▶ **Supplied passage**
Content starts
1,what a surprise What a surprise the Sheraton w...
2,Good location Boston from 17th Floor of ...
3,Find an alternative to the Sheraton We stayed ...
4,Barely Tolerable If it were possible to give o...


The first step to use `spaCy` is to constructs a language processing pipeline, here we're:

- Loading the pre-trained english model
- Grabbing a sample text and hand it over to spaCy and be prepared to wait...

In [3]:
# load the model/pipeline, once we have
# loaded the object, we can call it as
# though it were a function
nlp = spacy.load('en')

In [4]:
# grab a single document
doc = reviews.loc[0, 'text']
parsed_doc = nlp(doc)
parsed_doc

Nice place Better than some reviews give it credit for. Overall, the rooms were a bit small but nice. Everything was clean, the view was wonderful and it is very well located (the Prudential Center makes shopping and eating easy and the T is nearby for jaunts out and about the city). Overall, it was a good experience and the staff was quite friendly. 

...1/20th of a second or so. Although the text looks exactly the same as before, a lot has actually happened under the hood. Let's take a look at what we got during that time. From here, we'll start to look at the functionalities/properties that spaCy provided us out of the box.
Content ends
▶ **Source data**
Content starts
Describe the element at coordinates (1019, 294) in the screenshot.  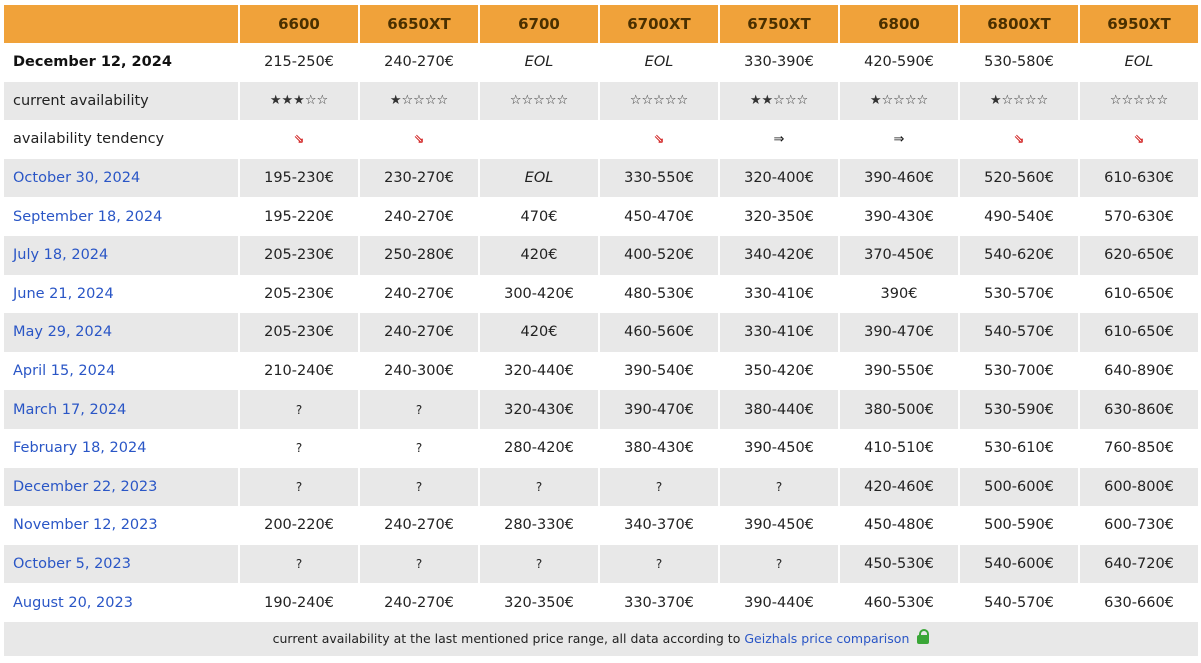
I see `price-cell: 530-570€` at that location.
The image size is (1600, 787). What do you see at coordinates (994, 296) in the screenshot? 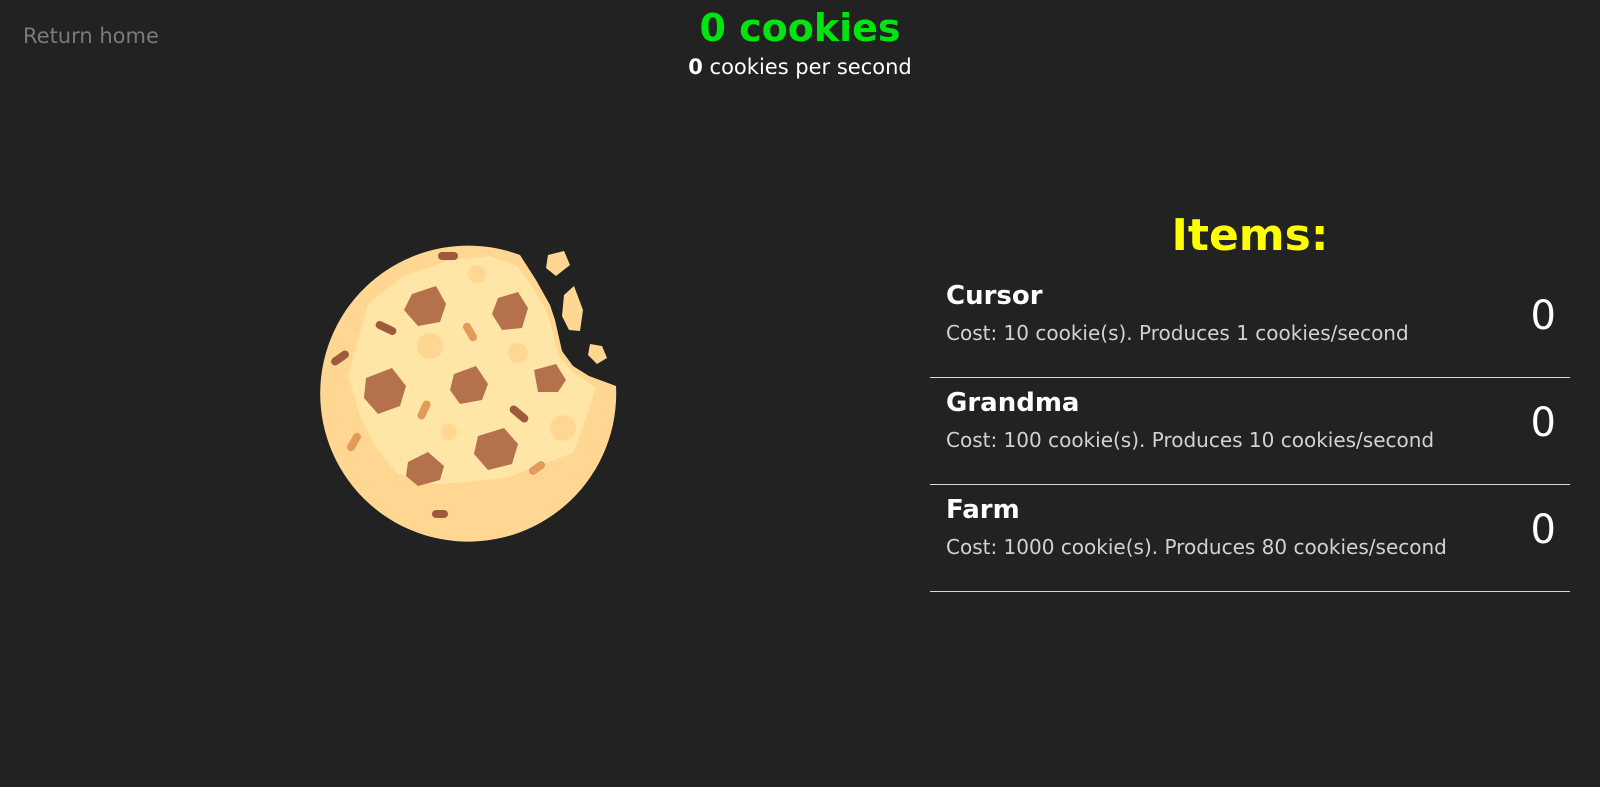
I see `item-name: Cursor` at bounding box center [994, 296].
Content ends
▶ **About this task**
Return the spaCy pipeline excerpt in full, unchanged.

▶ **Task response**
1,what a surprise What a surprise the Sheraton w...
2,Good location Boston from 17th Floor of ...
3,Find an alternative to the Sheraton We stayed ...
4,Barely Tolerable If it were possible to give o...


The first step to use `spaCy` is to constructs a language processing pipeline, here we're:

- Loading the pre-trained english model
- Grabbing a sample text and hand it over to spaCy and be prepared to wait...

In [3]:
# load the model/pipeline, once we have
# loaded the object, we can call it as
# though it were a function
nlp = spacy.load('en')

In [4]:
# grab a single document
doc = reviews.loc[0, 'text']
parsed_doc = nlp(doc)
parsed_doc

Nice place Better than some reviews give it credit for. Overall, the rooms were a bit small but nice. Everything was clean, the view was wonderful and it is very well located (the Prudential Center makes shopping and eating easy and the T is nearby for jaunts out and about the city). Overall, it was a good experience and the staff was quite friendly. 

...1/20th of a second or so. Although the text looks exactly the same as before, a lot has actually happened under the hood. Let's take a look at what we got during that time. From here, we'll start to look at the functionalities/properties that spaCy provided us out of the box.